On the subject of p-values, COINr includes a get_pvals()
function which can be used to get p-values of correlations between a
supplied matrix or data frame. This cannot be used directly on a coin
and is more of a helper function but may still be useful.
Two further functions are of interest regarding correlations. The
first is get_corr_flags()
. This is a useful function for
finding correlations between indicators that exceed or fall below a
given threshold, within aggregation groups:
get_corr_flags(coin, dset = "Normalised", cor_thresh = 0.75,
thresh_type = "high", grouplev = 2)
#> Group Ind1 Ind2 Corr
#> 113 Social CPI FreePress 0.761
#> 116 Social CPI NGOs 0.768
Here we have identified any correlations above 0.75, from the “Normalised” data set, that are between indicators in the same group in level 2. Actually 0.75 is quite low for searching for “high correlations”, but it is used as an example here because the example data set doesn’t have any very high correlations.
By switching thresh_type = "low"
we can similarly look
for low/negative correlations:
get_corr_flags(coin, dset = "Normalised", cor_thresh = -0.5,
thresh_type = "low", grouplev = 2)
#> Group Ind1 Ind2 Corr
#> 215 Instit CostImpEx TBTs -0.697
#> 1713 Instit RTAs TBTs -0.752
#> 1998 Instit TBTs TIRcon -0.623
Our example has some fairly significant negative correlations! All within the “Institutional” group, and with the Technical Barriers to Trade indicator.

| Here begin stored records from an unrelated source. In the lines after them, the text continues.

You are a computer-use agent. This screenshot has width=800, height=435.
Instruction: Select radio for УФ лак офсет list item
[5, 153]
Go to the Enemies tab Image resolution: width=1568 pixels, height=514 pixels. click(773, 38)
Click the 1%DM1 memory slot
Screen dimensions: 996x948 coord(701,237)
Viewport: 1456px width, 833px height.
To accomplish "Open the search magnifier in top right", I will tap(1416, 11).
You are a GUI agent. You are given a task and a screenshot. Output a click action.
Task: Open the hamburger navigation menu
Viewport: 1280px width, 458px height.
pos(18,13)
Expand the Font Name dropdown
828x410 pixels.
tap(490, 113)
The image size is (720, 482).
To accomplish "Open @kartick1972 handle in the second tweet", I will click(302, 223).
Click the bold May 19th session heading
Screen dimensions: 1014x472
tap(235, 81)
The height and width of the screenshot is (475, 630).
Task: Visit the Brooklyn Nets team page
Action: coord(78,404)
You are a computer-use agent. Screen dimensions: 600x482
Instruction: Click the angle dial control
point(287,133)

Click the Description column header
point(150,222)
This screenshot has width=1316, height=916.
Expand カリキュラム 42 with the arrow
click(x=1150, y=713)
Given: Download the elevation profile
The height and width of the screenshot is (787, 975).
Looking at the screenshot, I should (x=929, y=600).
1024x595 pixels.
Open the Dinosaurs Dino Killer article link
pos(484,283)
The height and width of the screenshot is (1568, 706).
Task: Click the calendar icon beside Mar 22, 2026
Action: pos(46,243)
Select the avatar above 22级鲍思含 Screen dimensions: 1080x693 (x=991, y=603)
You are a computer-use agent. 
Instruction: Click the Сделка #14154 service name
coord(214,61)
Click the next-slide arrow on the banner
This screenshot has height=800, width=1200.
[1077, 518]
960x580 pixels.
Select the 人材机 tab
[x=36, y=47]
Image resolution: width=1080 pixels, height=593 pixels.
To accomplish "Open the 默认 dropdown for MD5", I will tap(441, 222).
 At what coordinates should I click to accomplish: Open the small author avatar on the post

A final function to mention is get_denom_corr()
. This is
related to the operation of denominating indicators (see Denomination vignette), and identifies any
indicators that are correlated (using the absolute value of correlation)
above a given threshold with any of the supplied denominators. This can
help to identify in some cases whether to denominate an
indicator and with what - i.e. if an indicator is strongly
related with a denominator that means it is dependent on it, which may
be a reason to denominate.
get_denom_corr(coin, dset = "Raw", cor_thresh = 0.7)
#> Ind Denom Corr
#> 70 CultGood Energy 0.71
#> 119 CultGood GDP 0.85
#> 52 FDI Energy 0.74
#> 101 FDI GDP 0.85
#> 99 Goods GDP 0.80
#> 102 PRemit GDP 0.71
#> 116 Research GDP 0.78
#> 100 Services GDP 0.77
#> 66 StMob Energy 0.73
#> 115 StMob GDP 0.84
Using a threshold of 0.7, and examining the raw data set, we see that several indicators are strongly related to the denominators, a classical example being export value of goods (Goods) being well correlated with GDP. Many of these pairs flagged here are indeed used as denominators in the ASEM example, but also for conceptual reasons.
A first simple tool is to calculate Cronbach’s alpha. This can be done with any group of indicators, either the full set, or else targeting specific groups.
This simply calculates Cronbach’s alpha (a measure of statistical consistency) for the “P2P” group (People to People connectivity, this case).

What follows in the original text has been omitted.